Throughout history, all empires that have succeeded have embraced and included in their midst people of other races, languages, religions and cultures,” according to Graham Allison and Robert Blackwill’s  new book Lee Kuan Yew: the Grand Master’s Insights on China, the United States and the World.”

Nadella’s appointment has also provoked profound soul-searching in India. Writer R Jagannathan asks: why is it that India’s tech and other geniuses flower only in the US or Silicon Valley?

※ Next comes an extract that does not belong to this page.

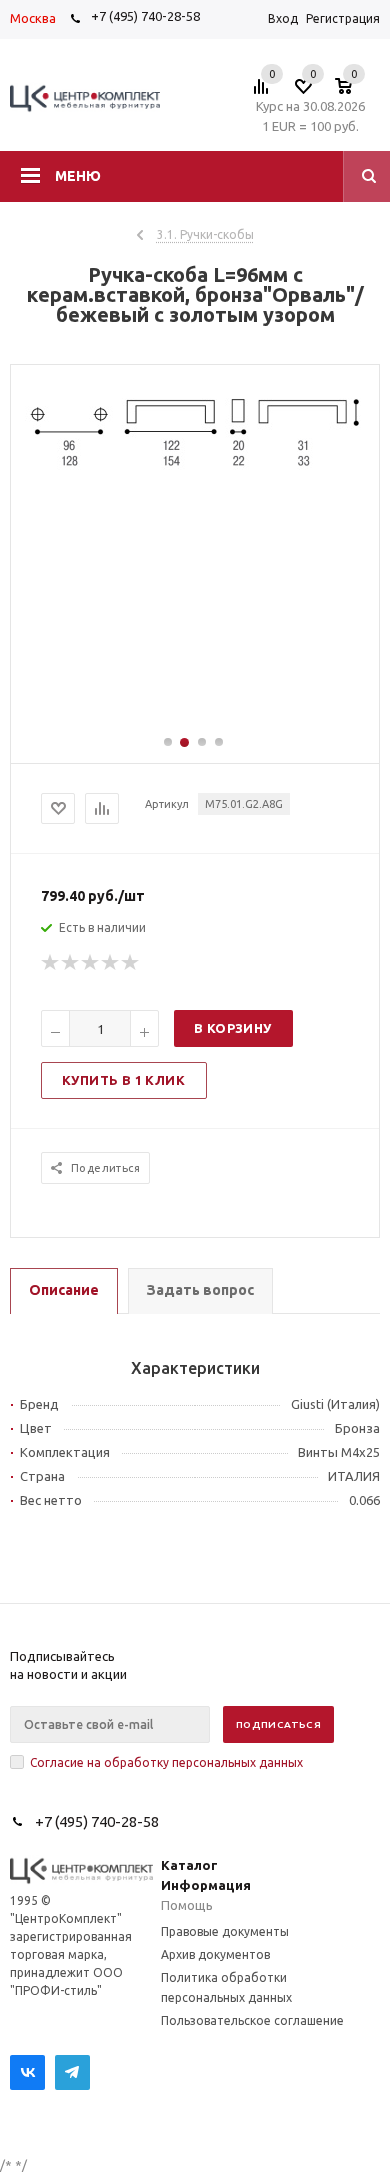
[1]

Why is that every Indian Nobel prize winner after independence in the sciences is not an Indian citizen anymore?

Jagannathan argues they have succeeded because they left India behind.

He has a different take on the celebrated IIT.  The true value of an IIT education is not the intellectual capital that it nurtures, but its “filtering expertise”, which only admits the best of the best.  They will flourish regardless whether they attend IIT or not.

India’s notorious legacy of License Raj (a system of elaborate regulations and red tape required to set up businesses from 1947 to the early '90s) is also hampering the country’s innovation. There is still endless paperwork and bureaucratic red-tape for simple things, such as opening a bank account or buying a mobile phone.

“If Satya Nadella had remained in India, he would probably be working as a coder in Infosys or TCS. Earning a high salary no doubt, but an unlikely candidate for CEO,” says Jagannathan.

The same questions raised in India have also been asked in China. Of 11 ethnic Chinese Nobel Prize winners, only two are still Chinese citizens and one is behind bars. All of its science prize winners have either studied, worked or lived in the US or Britain.

We should have the same debate here. We often boast about the fact that this country has produced 15 Noble Prize winners, including scientific giants like Sir Howard Florey, who played a pivotal role in discovering life-saving penicillin.

However, like Indian expatriates, Australian over-achievers have been scattered around the world.  They hold some of the most prestigious positions in the world of science and humanities such as President of the Royal Society, a position once held by Sir Isaac Newton, and the Regius Professorship in Modern History.

The question Australia should be asking is why the best of the best from this country are seeking opportunities abroad, and why Australia is incapable of commercialising some of the most ground-breaking technological breakthroughs produced in this country.